Unfortunately – this is NOT the information you will acquire if you go to your favorite social media influencer. In fact, if you have a few textbooks around your place (like we do) from your undergrad or graduate courses – you might not find any more clarity on the topic.
This is the problem – even when leading neuroscientists have been saying otherwise for decades – old, and incorrect information continues to permeate, confuse, and even brainwash people.
Currently Understood Neuropsychology
Emotions are not pre-packaged properties sealed up and stored inside the body waiting for release. They are not sensations, either. They are, in fact, dynamic constructions the brain actively generates by integrating sensory input, past experience, and contextual prediction.
What is believed to be “felt” is not a hardwired reflex but an interpretive act. It is environmental cues coupled with signaling that we’ve been making sense of all of our lives.
It’s not like our favorite movie on feelings either — though we all still love to watch them.
Your Nervous System Doesn’t “Remember”
The mind holds the iterations of your whole lived experience and the predicted and constructed meaning you made of those experiences (true and false) over the years. It is not in your nervous system – held independently of your brain.
When an experience is recalled, it is not “remembered” in the way that we often think – as if a file is pulled from your grand neural-file-cabinet. Instead, thoughts and experiences are reassembled.
Reassembly of experience is the brain’s preparation for the body to move or respond from a similar action or to update that action to a current meaning. You are more in control of this process than you might believe.
You are the controller of your mind.
What Does all This Mean for Victims of Targeted Partner Abuse
Having an accurate understanding of how our mind and body works is critical to our ability to heal. Just like having the correct pieces of a pattern when sewing an article of clothing, we need the correct pieces of information for the healing process to be effective when we experience on-going abuse.
This means we need to be careful that we do not attempt to employ every type of theory or model of therapy searching for relief from trauma or life’s overwhelming conditions or people. There are many models that can be harmful, especially when used without an accurate understanding of what is happening inside the brain and nervous system.

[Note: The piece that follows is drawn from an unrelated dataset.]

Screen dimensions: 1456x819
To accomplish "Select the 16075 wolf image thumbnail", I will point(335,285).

There are a lot of things that have the potential to help people deal with the problems we face in life. (Including placebos – of which many have helped more than the drugs they were up against in trial.) When we believe these various resources to be helpful – they will be. The mind is that powerful.
Tools from Center for Peace
The support and tools offered at Center for Peace provide a framework for each individual’s well-being. We are not parts, we do not have an inner child or attachment wounds to heal (contrary to a great deal of noise out there).

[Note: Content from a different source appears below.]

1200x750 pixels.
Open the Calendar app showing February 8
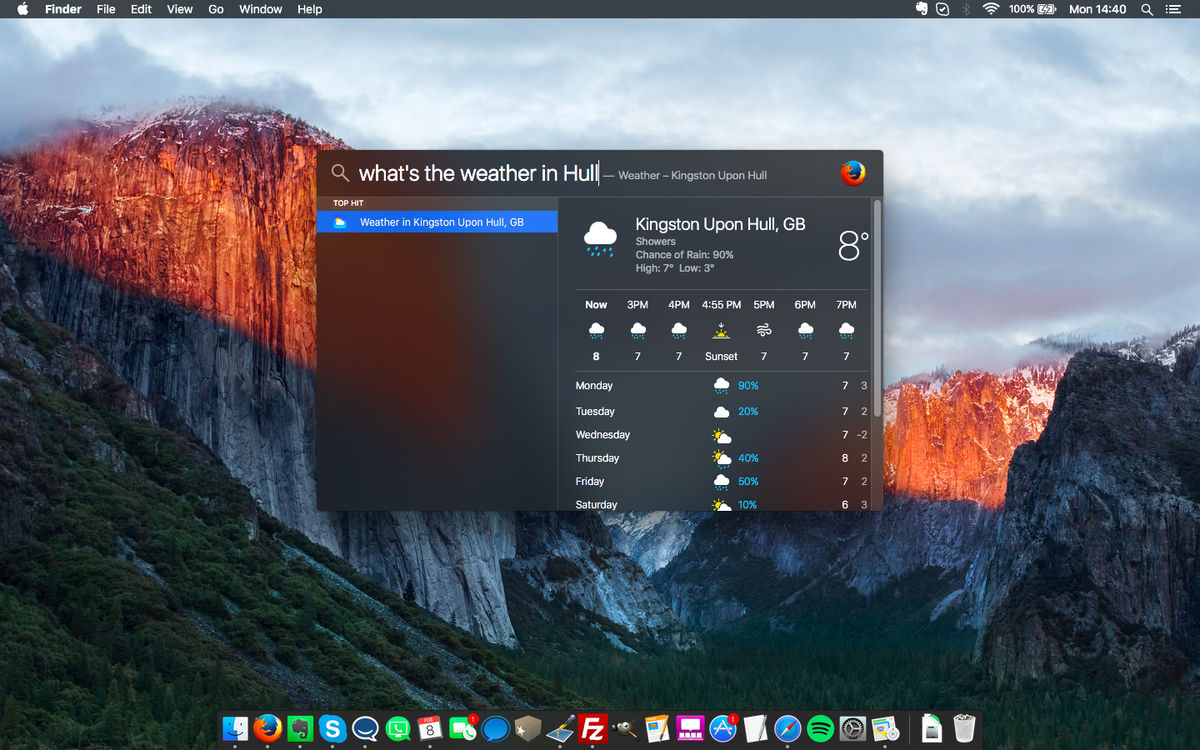coord(429,730)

We will not progress well in this life by learning to be emotionally intelligent or regulate our nervous system.
All of the quaint folk quips sound great on the surface, but they are full of false ideologies that are not accurate in what they are implying. Through a careful evaluation of yourself, and the world around you, and a few of the tools we share in our courses and Micro Experiences at Center for Peace, we can help you live your best life – even when the world around you (and the people in it) are weighty and problematic.
Peace and safety are not a state to achieve. They are strengths we build in our minds that bubblewrap us for the kind of world we live in.
Progress and healing happen when we learn to use the signals of our brain and body, and teach ourselves how to employ resources that fit our individual needs. Even with the similarity of our experience with “Targeted Partner Abuse©,” we are all unique individuals who heal differently.